Acquisition US Steel par Nippon Steel : La « Golden Share » redéfinit l’investissement étranger en sidérurgie.



L’acquisition prolongée d’US Steel par le japonais Nippon Steel, une transaction évaluée à près de 15 milliards de dollars, a finalement abouti à un accord unique qui confère au gouvernement des États-Unis une supervision sans précédent sur les opérations de cet emblématique sidérurgiste américain. Ce «partenariat historique», finalisé plus d’un an après sa proposition initiale, gère des préoccupations complexes de sécurité nationale et des considérations politiques intérieures, établissant un nouveau paradigme pour l’investissement étranger dans des secteurs stratégiquement vitaux.

L’accord positionne la nouvelle entité combinée comme le quatrième producteur d’acier mondial, défiant un marché international majoritairement dominé par les fabricants chinois.
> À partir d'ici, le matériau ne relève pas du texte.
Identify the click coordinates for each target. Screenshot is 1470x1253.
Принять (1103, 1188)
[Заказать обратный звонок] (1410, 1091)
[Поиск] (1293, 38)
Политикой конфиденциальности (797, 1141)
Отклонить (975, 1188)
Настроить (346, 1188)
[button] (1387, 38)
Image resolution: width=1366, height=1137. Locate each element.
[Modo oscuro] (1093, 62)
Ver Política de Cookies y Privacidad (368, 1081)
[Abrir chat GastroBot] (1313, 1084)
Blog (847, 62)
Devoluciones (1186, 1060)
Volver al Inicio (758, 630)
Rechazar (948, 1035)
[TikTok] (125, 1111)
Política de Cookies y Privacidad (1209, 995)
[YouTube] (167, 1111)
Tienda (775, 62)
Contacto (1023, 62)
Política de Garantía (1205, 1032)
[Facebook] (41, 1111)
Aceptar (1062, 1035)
Cet alignement stratégique promet d’infuser les installations d’US Steel avec les technologies avancées de Nippon Steel, soutenu par un engagement substantiel de 11 milliards de dollars en investissements de capitaux pour des modernisations d’ici 2028. En retour, Nippon Steel obtient un accès amélioré au robuste marché américain de l’acier, qui a connu un renforcement ces dernières années en raison des tarifs imposés sous l’administration de l’actuel président Donald Trump et de l’ancien président Joe Biden.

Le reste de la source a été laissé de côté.